AIM OF THE EXERCISE -
Rewrite the entries from the line with "Switch to the AWAY standings tab" through the line with "(x=193, y=27)", changing "AWAY" to "HOME" and keeping everything else the same. Leave out the pictures.

DATA FOR THIS TASK -
============================================================

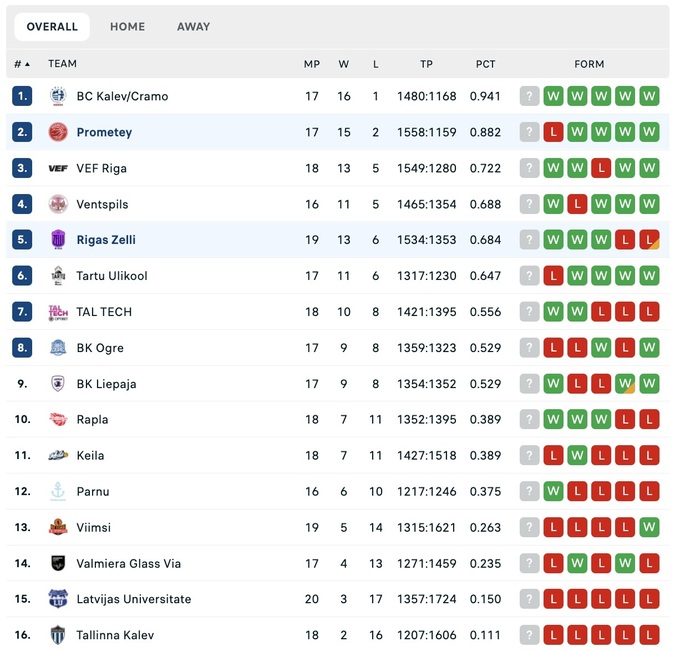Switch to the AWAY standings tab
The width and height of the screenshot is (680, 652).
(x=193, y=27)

============================================================

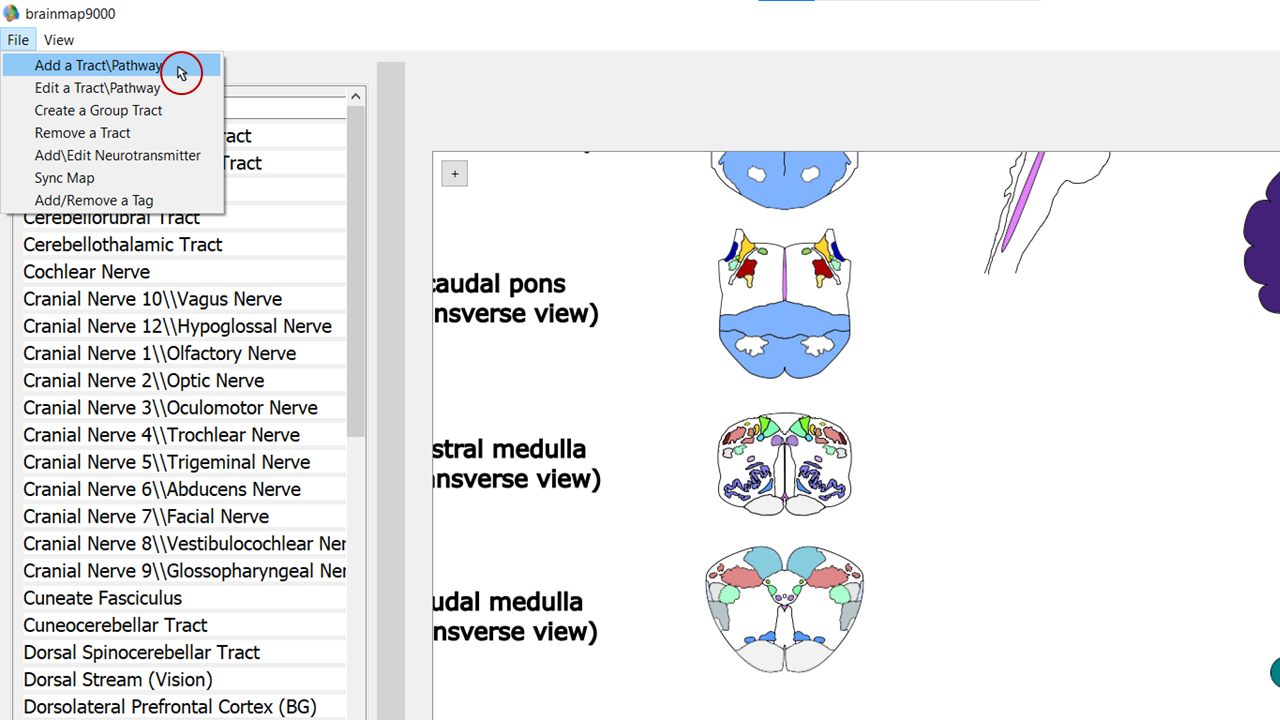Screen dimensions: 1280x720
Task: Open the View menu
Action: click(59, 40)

============================================================

REPLY -
Switch to the HOME standings tab
The width and height of the screenshot is (680, 652).
(x=193, y=27)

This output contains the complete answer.